Saved data entries:
---------------
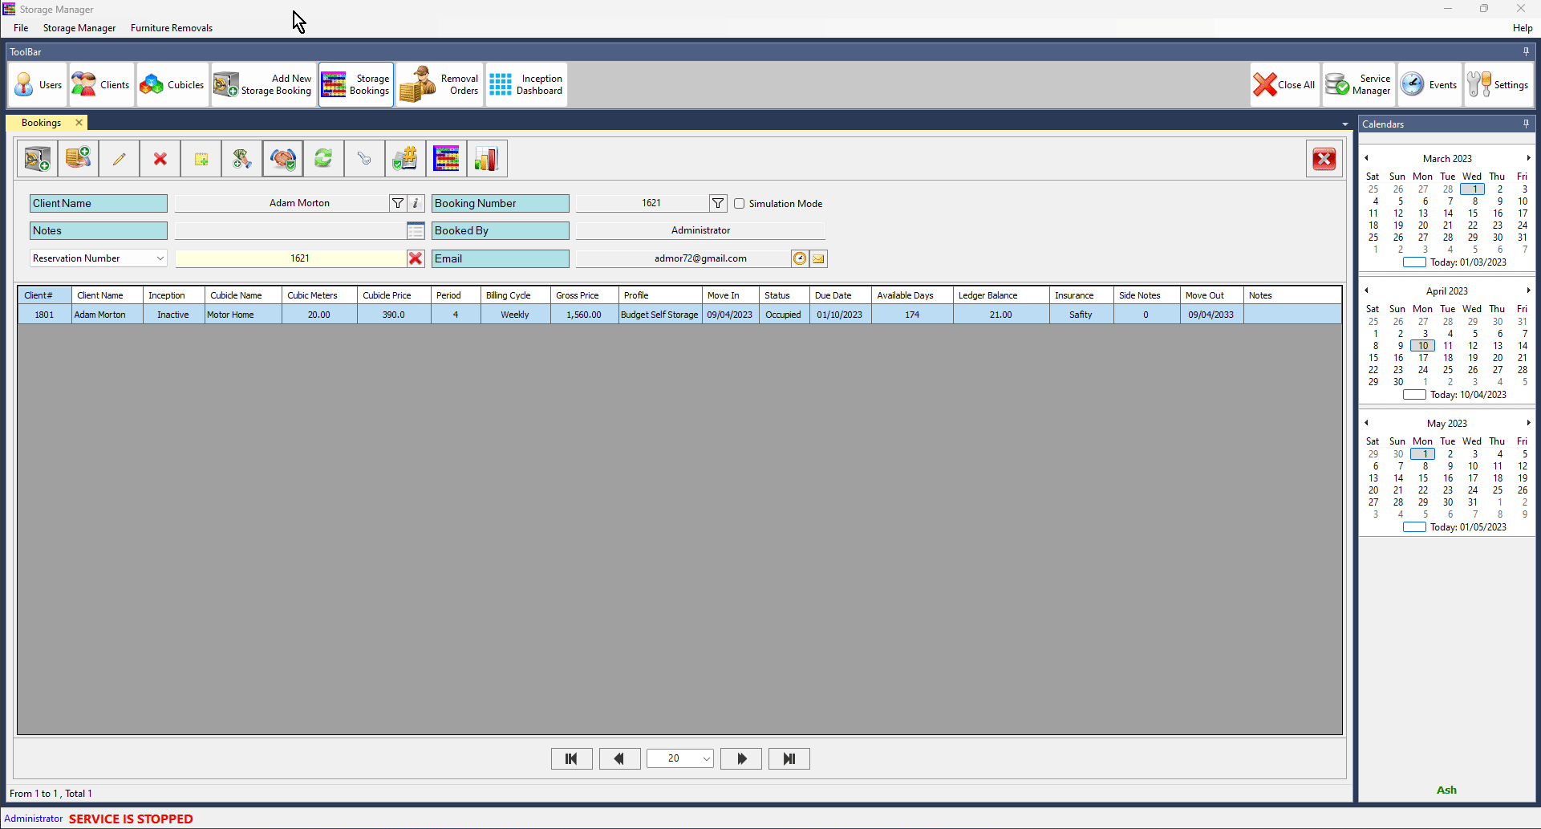
Task: Click the pencil edit booking icon
Action: coord(119,159)

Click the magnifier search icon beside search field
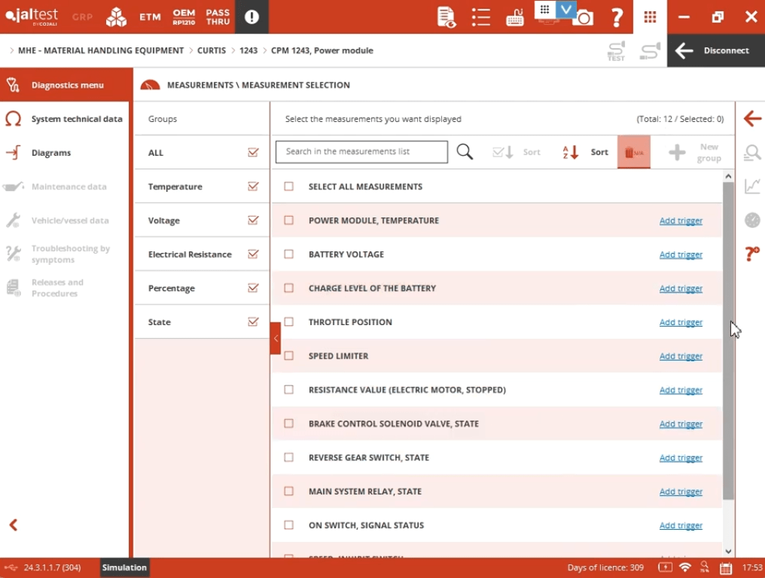click(465, 152)
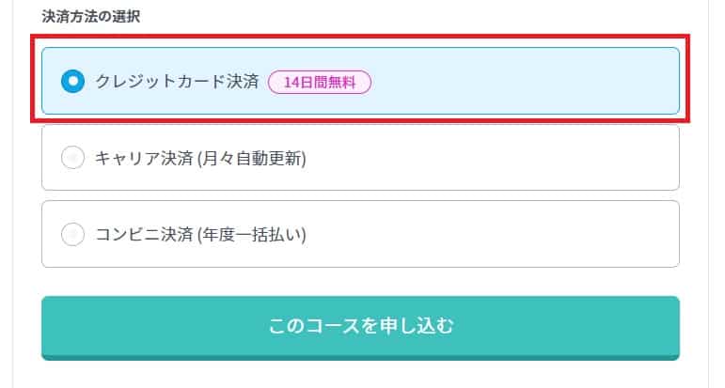Viewport: 725px width, 388px height.
Task: Click the 14日間無料 badge
Action: [x=320, y=82]
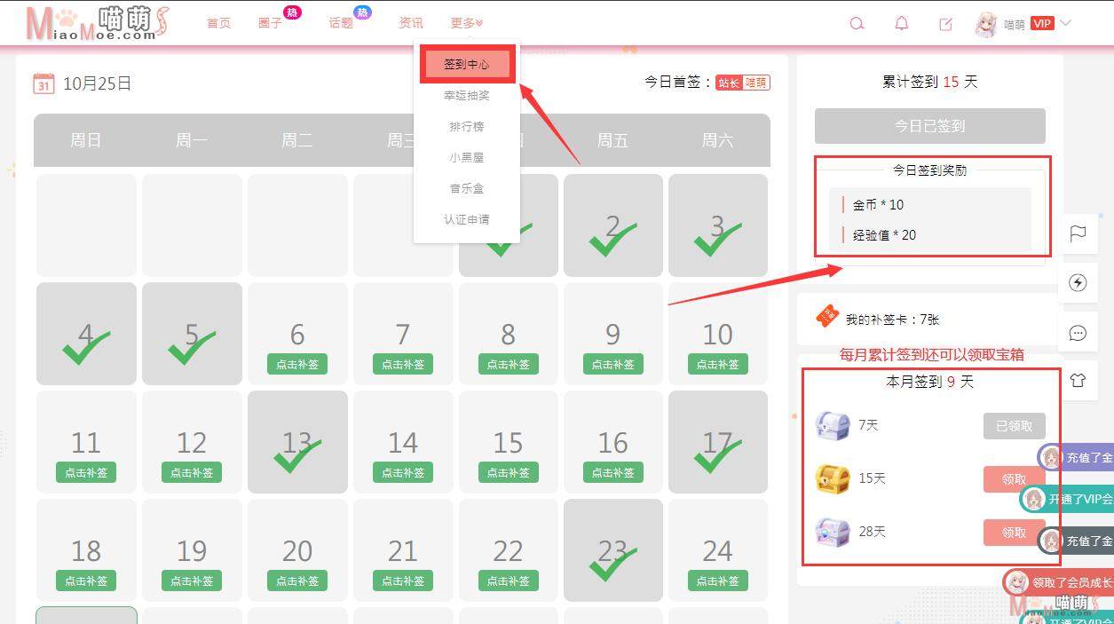1114x624 pixels.
Task: Open the notification bell icon
Action: pos(902,24)
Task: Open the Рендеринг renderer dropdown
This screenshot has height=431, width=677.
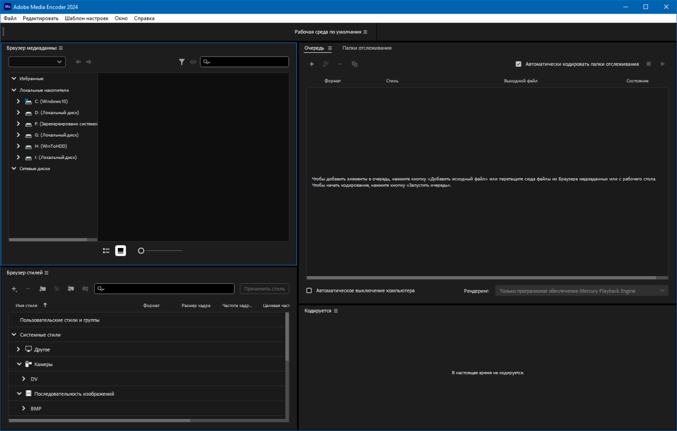Action: click(x=581, y=291)
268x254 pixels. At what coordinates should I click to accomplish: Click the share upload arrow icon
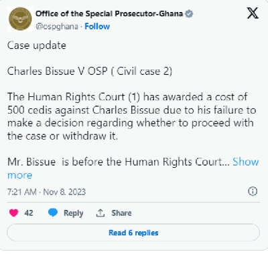coord(101,213)
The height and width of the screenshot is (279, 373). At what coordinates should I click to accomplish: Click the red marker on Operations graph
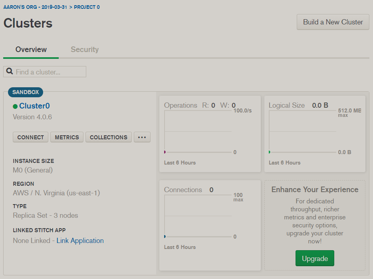click(x=165, y=152)

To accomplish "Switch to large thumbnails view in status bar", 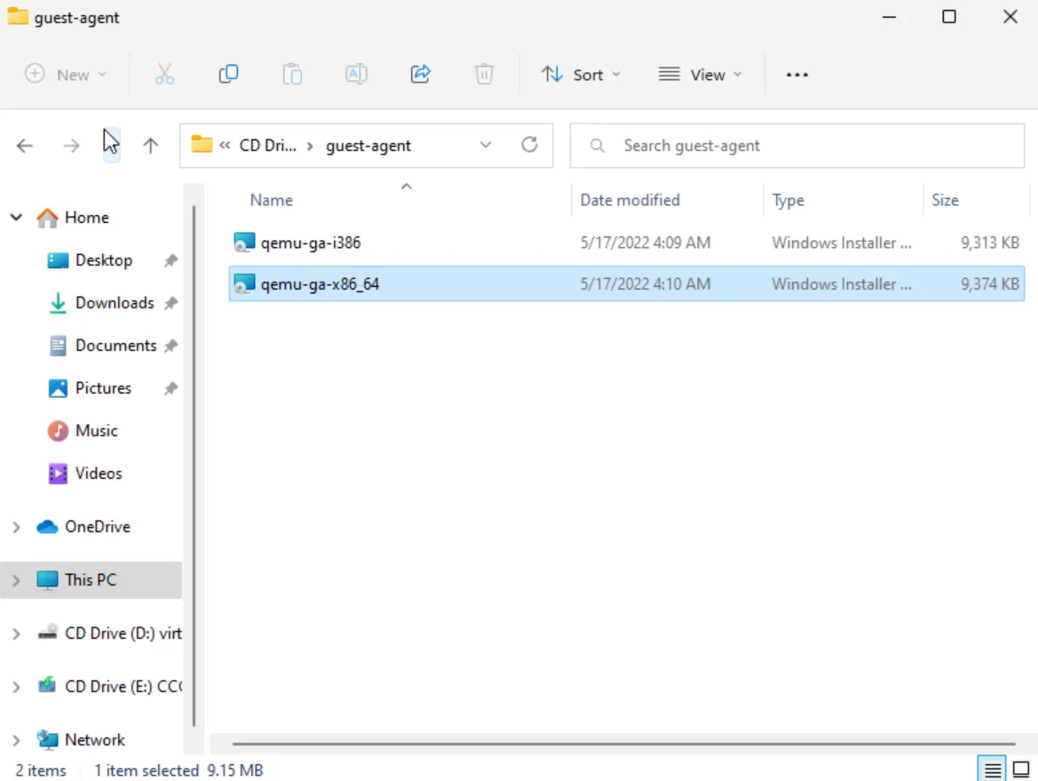I will (1020, 769).
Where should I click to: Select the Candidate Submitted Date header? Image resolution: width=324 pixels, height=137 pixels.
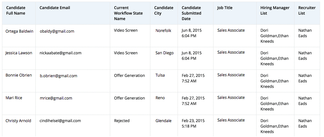pos(191,13)
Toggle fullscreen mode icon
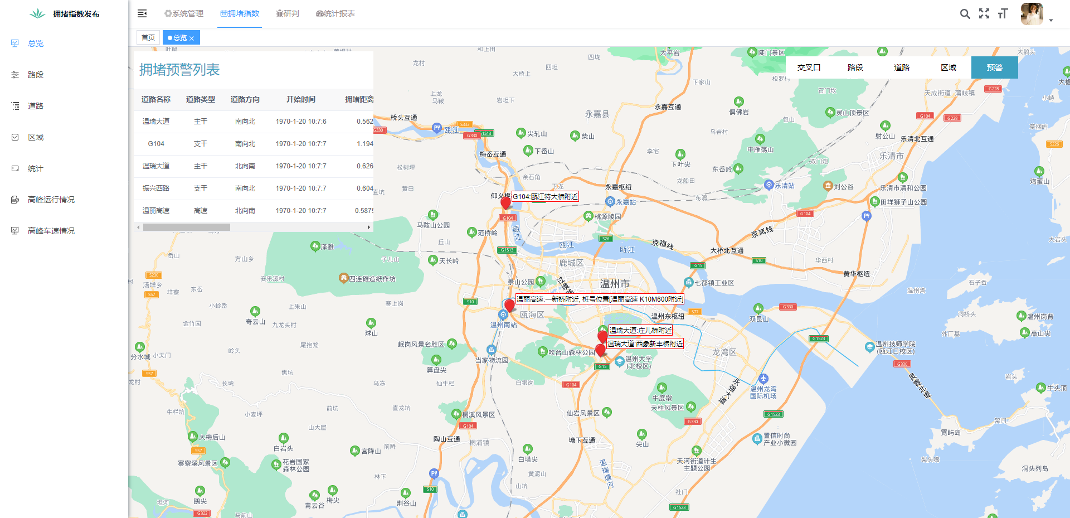Image resolution: width=1070 pixels, height=518 pixels. point(984,14)
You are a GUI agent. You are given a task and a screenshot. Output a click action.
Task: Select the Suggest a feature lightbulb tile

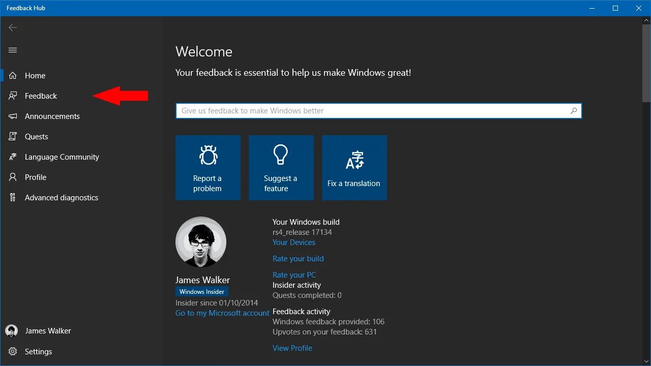pyautogui.click(x=281, y=168)
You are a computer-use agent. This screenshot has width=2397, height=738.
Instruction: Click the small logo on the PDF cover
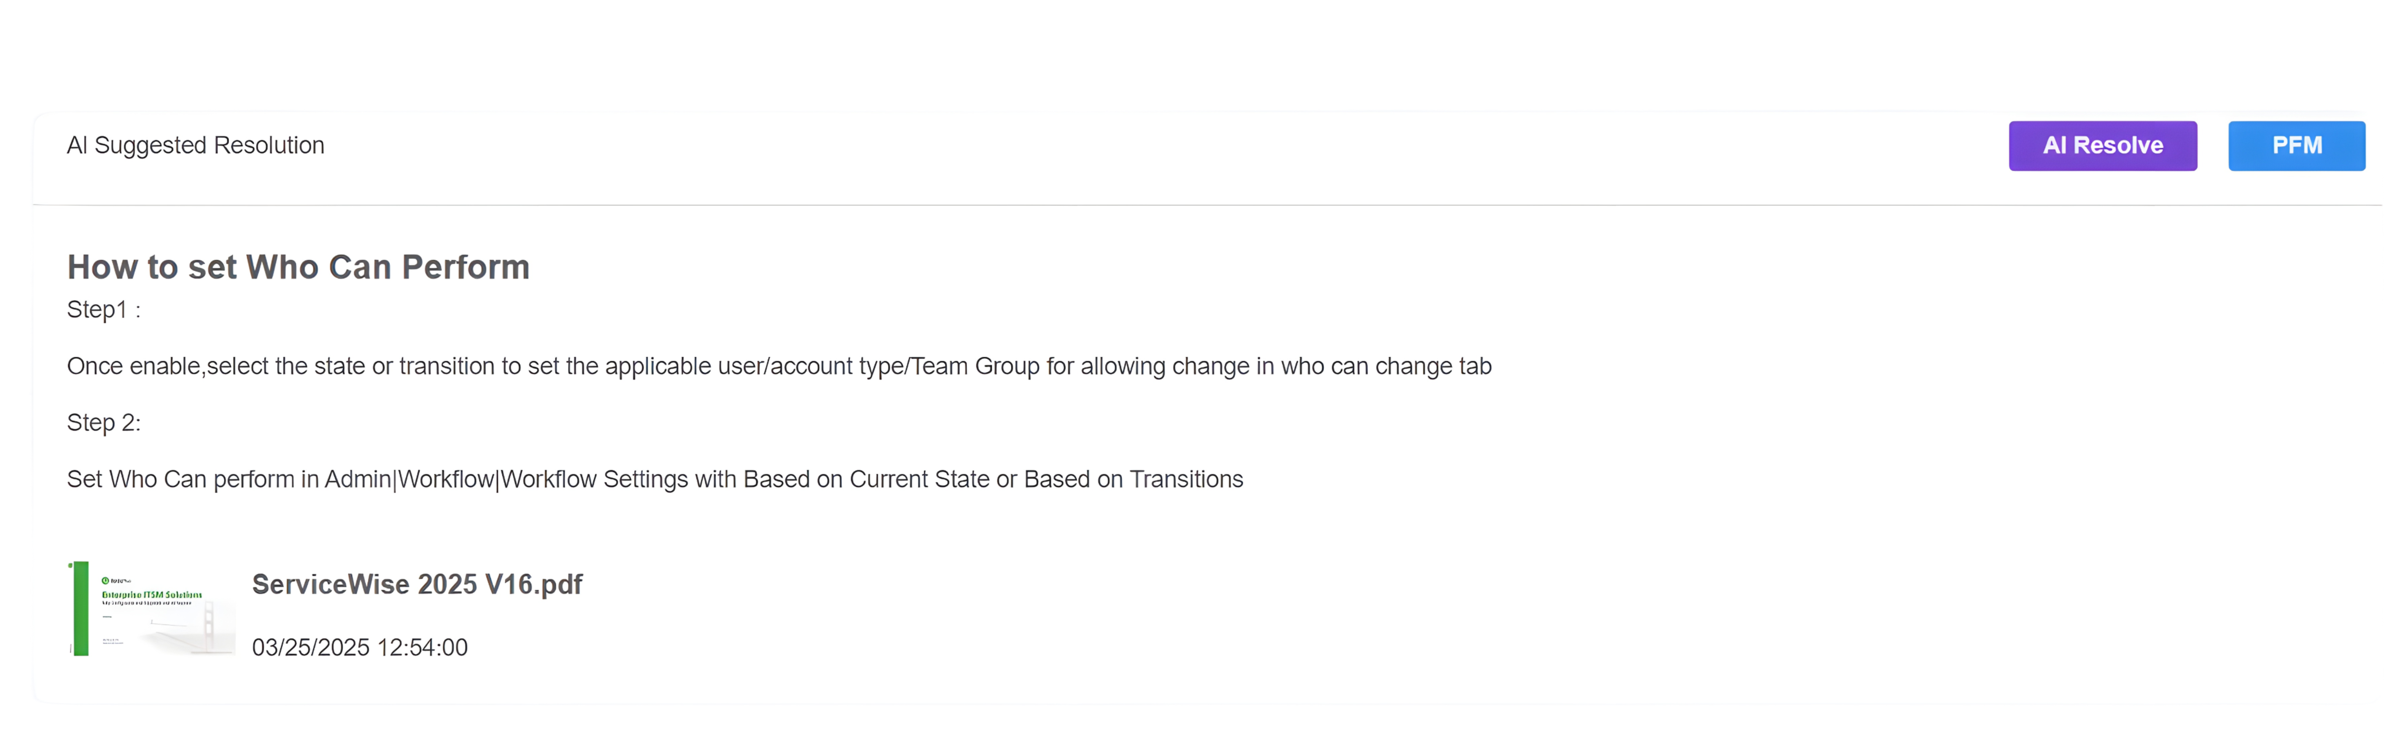point(106,581)
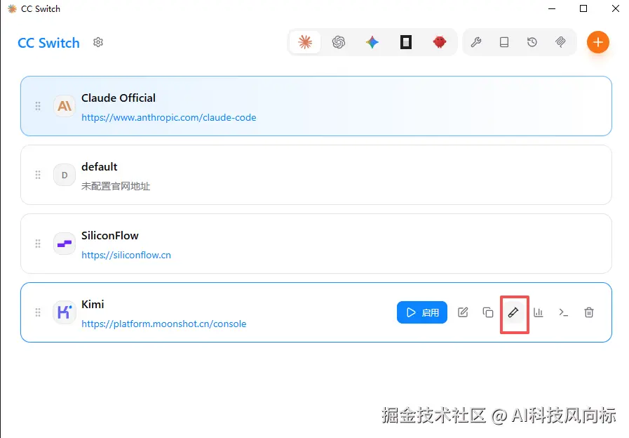This screenshot has width=629, height=438.
Task: Open the documentation book icon
Action: 504,42
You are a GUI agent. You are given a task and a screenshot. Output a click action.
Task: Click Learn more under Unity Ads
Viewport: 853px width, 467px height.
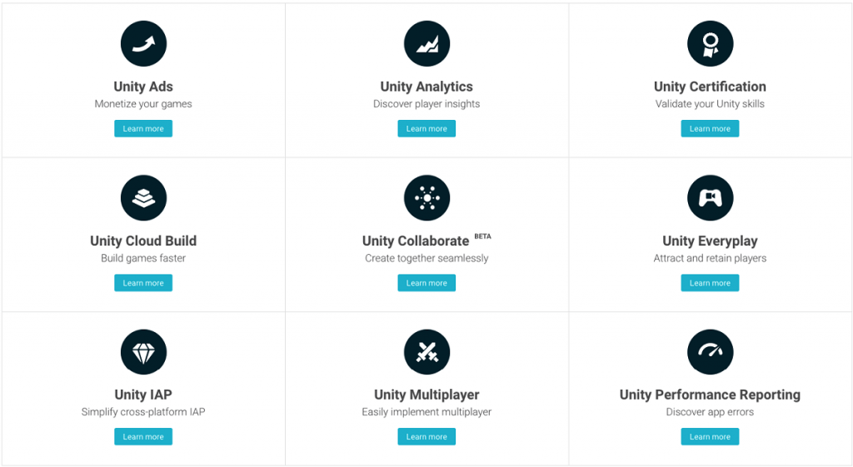point(143,128)
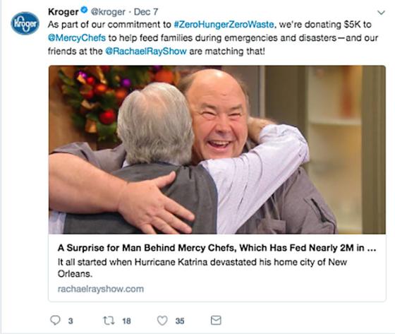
---------------
Transcribe exactly the span of lines that opens with the line holding "You are a computer-use" and closes with the last line of the entries above. Omit pictures.

You are a computer-use agent. This screenshot has width=2397, height=738.
Instruction: Click the small logo on the PDF cover
point(106,581)
This screenshot has width=629, height=438.
Task: Open the documentation book icon
Action: 504,42
You are a GUI agent. You are given a task and a screenshot. Output a click action.
Task: Click Learn more under Unity Ads
Viewport: 853px width, 467px height.
point(143,128)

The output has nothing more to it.